Division of Biostatistics & Epidemiology, Cincinnati Children's Hospital Medical Center, 3333 Burnet Ave (MLC 5041), Cincinnati, OH, 45229, USA.
Division of Pulmonary Medicine, Cincinnati Children's Hospital Medical Center, Cincinnati, USA.
BMC Pulm Med. 2020 Jun 18;20(1):174. doi: 10.1186/s12890-020-01202-x.
Beginning at a young age, children with cystic fibrosis (CF) embark on demanding care regimens that pose challenges to parents. We examined the extent to which clinical, demographic and psychosocial features inform patterns of adherence to pulmonary therapies and how these patterns can be used to develop clinical personas, defined as aspects of adherence barriers that are presented by parents and/or perceived by clinicians, in order to enhance personalized CF care delivery.
We undertook an explanatory sequential mixed-methods study consisting of i) multivariate clustering to create clusters corresponding to parental adherence patterns (quantitative phase); ii) parental participant interviews to create clinical personas interpreted from clustering (qualitative phase). Clinical, demographic and psychosocial features were used in supervised clustering against clinical endpoints, which included adherence to airway clearance and aerosolized medications and self-efficacy score, which was used as a feature for modeling adherence. Clinical implications were developed for each persona by combing quantitative and qualitative data (integration phase).

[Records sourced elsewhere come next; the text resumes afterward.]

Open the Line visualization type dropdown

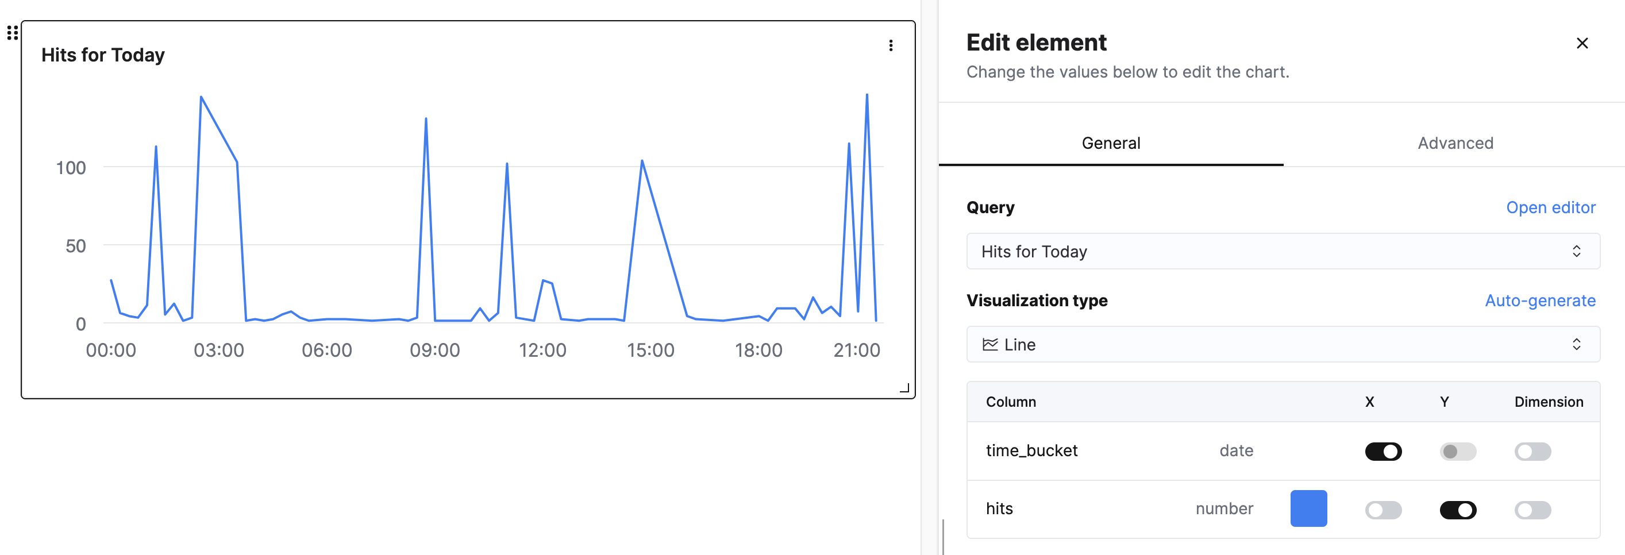[x=1281, y=344]
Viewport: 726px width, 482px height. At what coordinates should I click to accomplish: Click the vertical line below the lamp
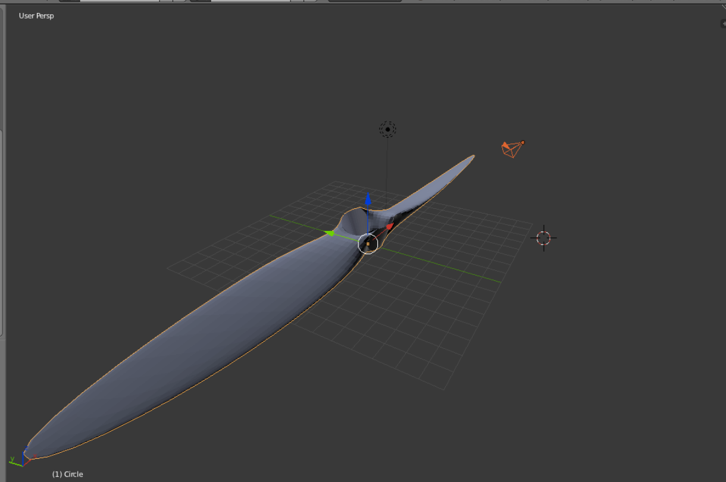[387, 167]
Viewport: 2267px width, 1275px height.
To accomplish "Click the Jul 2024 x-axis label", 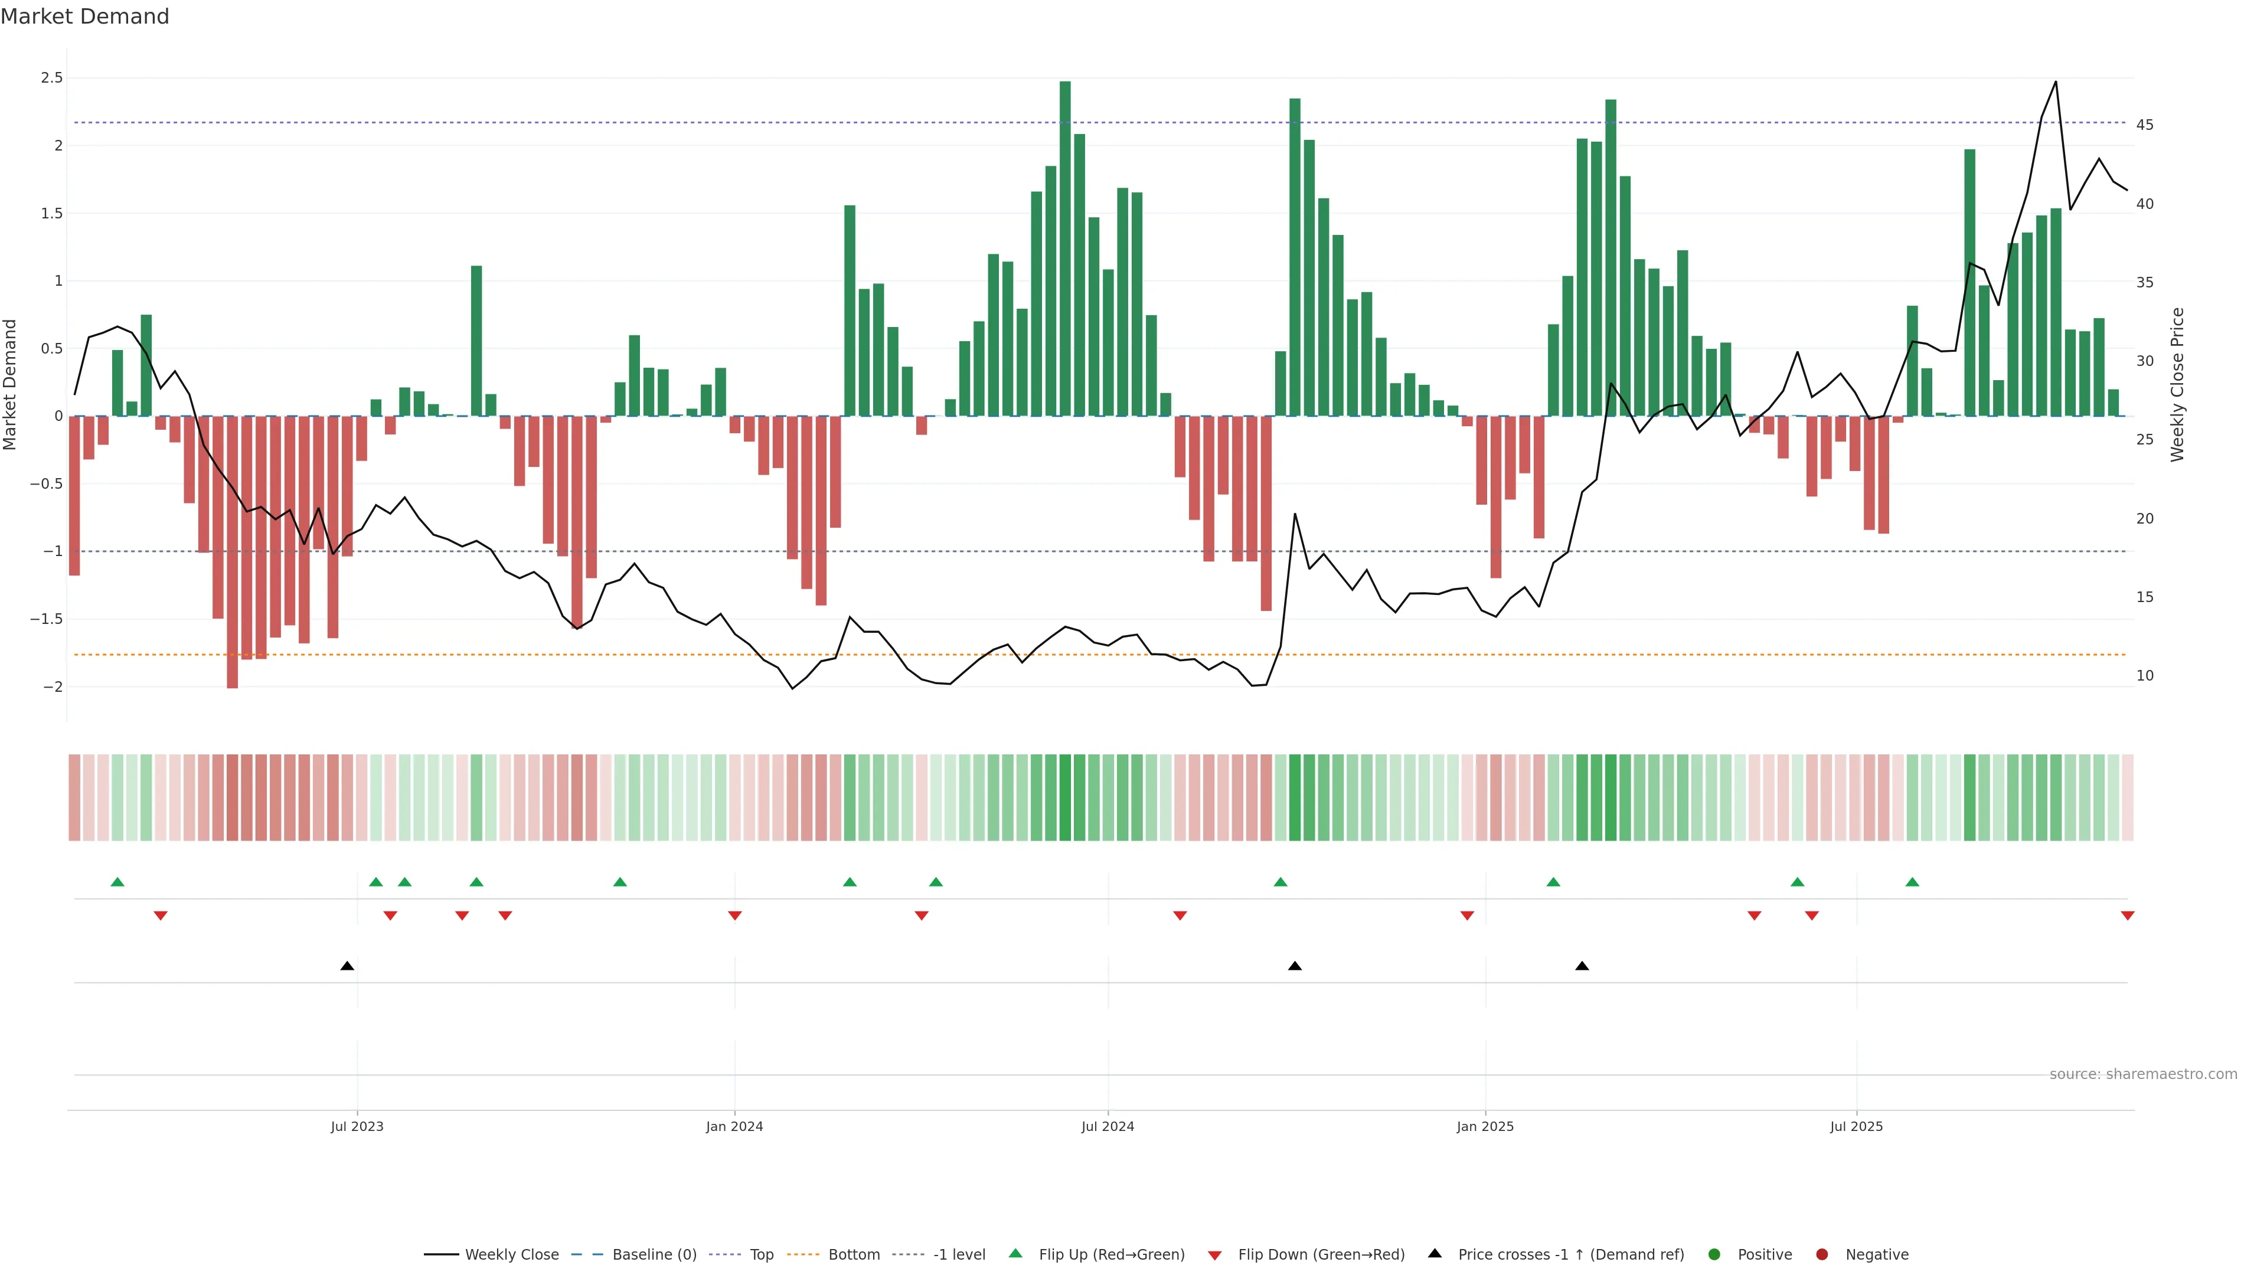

The quantitative phase showed that the 87 parent participants were segmented into three distinct patterns of adherence based on use of aerosolized medication and practice of airway clearance. Patterns were primarily influenced by self-efficacy, distance to CF care center and child BMI percentile. The two key patterns that emerged for the self-efficacy model were most heavily influenced by distance to CF care center and child BMI percentile. Eight clinical personas were developed in the qualitative phase from parent and clinician participant feedback of latent components from these models. Findings from the integration phase include recommendations to overcome specific challenges with maintaining treatment regimens and increasing support from social networks.
Adherence patterns from multivariate models and resulting parent personas with their corresponding clinical implications have utility as clinical decision support tools and capabilities for tailoring intervention study designs that promote adherence.
从很小的时候开始,患有囊性纤维化 (CF) 的儿童就开始接受严格的治疗方案,这给父母带来了挑战。我们研究了临床、人口统计学和社会心理特征在多大程度上影响了对肺治疗的依从模式,以及这些模式如何用于开发临床角色,即父母提出和/或临床医生感知的依从障碍方面,以增强个性化 CF 护理的提供。
我们进行了一项解释性顺序混合方法研究,包括 i)多元聚类以创建与父母依从模式相对应的聚类(定量阶段);ii)父母参与者访谈以从聚类中创建临床角色(定性阶段)。临床、人口统计学和社会心理特征用于针对临床终点进行监督聚类,其中包括对气道清除和雾化药物的依从性以及自我效能评分,该评分被用作建模依从性的特征。通过组合定量和定性数据(整合阶段)为每个角色制定临床意义。
定量阶段表明,根据雾化药物的使用和气道清除实践,87 名家长参与者被分为三种不同的依从模式。模式主要受自我效能、距 CF 护理中心的距离和儿童 BMI 百分位的影响。自我效能模型中出现的两个关键模式主要受 CF 护理中心的距离和儿童 BMI 百分位的影响。在定性阶段,从这些模型的潜在成分的家长和临床医生参与者反馈中开发了 8 个临床角色。整合阶段的结果包括克服维持治疗方案的具体挑战和增加来自社交网络的支持的建议。
多元模型的依从模式和由此产生的具有相应临床意义的家长角色可作为临床决策支持工具和定制干预研究设计的能力,以促进依从性。